Cultural Landscapes, Sustainability and New Modes of Governance
October 4-9, 2015, Copenhagen, Denmark
Cultural landscapes are undergoing radical transformations due to economic, technological, and demographic changes. These transformations are often uneven distributed and have various social and ecological consequences. To cope with the consequences of these changes, environmental and rural development policies have been designed and implemented over the last 30 years, but with various degrees of success. Lack of effectiveness and efficiency in combination with demands for more democracy in policy making has in the meantime called for new forms of governance for cultural landscapes.
New modes of governance for cultural landscapes include various public-private initiatives aiming at guiding and steering the landscape development in a sustainable direction. Although these governance activities are carried out under different headings like participatory planning, network governance, communicative planning, they all share some common components: collaboration, participation, learning, adaptability and self-governance.

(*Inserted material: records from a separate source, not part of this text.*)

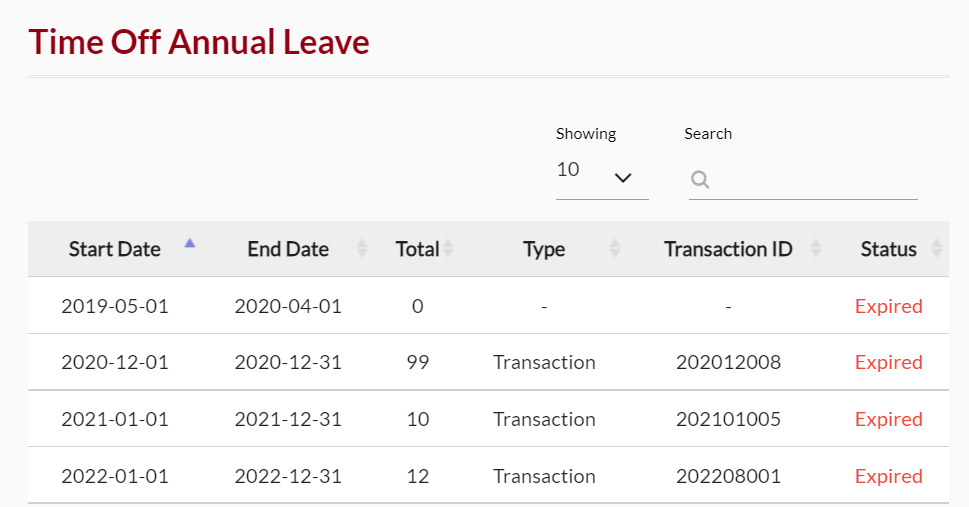The image size is (969, 507).
Task: Click transaction ID 202012008
Action: pos(728,362)
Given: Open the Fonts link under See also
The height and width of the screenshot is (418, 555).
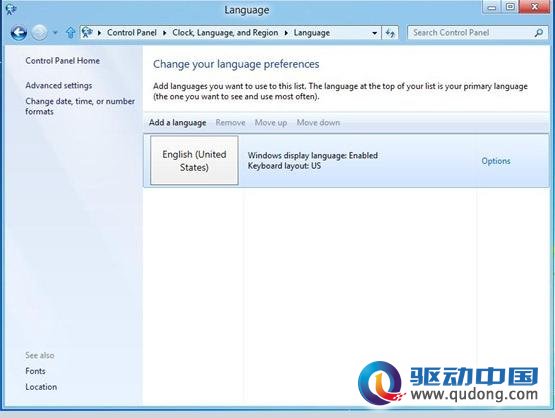Looking at the screenshot, I should coord(35,371).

On-going landscape changes and related pattern and processes have been the focus of landscape ecology studies for many years, but often with a strict analytical focus, and it is hard to identify how much such analyses have truly been able to inform decision making. However, recently landscape ecology has engaged in broader fields of actions including different aspects of landscape governance. Therefore, this PhD course is under the umbrella of landscape ecology, since this discipline has a clear inter- and trandisciplinary approach.

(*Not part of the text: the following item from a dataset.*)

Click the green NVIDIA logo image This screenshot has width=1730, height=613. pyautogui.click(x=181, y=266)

The objective of this course is to provide a platform for discussing the state-of-art for such new governance activities targeted cultural landscapes and shade light on how they operate: What are the institutional set-ups for such activities? How do they work in practice? What are the outputs in term of new plans, policies and management? What are the outcomes in term of landscape changes and local social capital? What are the consequences of such activities in terms of professional skills and competences as well as in terms of continuity in policy objectives and goals? How can landscape ecology principle be of use for new governance activities?
Through lectures and discussions, the students will be presented to theories about new forms of governance as well as critical reflections on how these activities work in practice within a landscape context. Furthermore the course will give insight into how to analyse and assess new governance activities within a sustainability context, for example based on the students own research and experiences from various parts of the world.
The course is open for all PhD students from all over the world with an interest in cultural landscapes and their governance.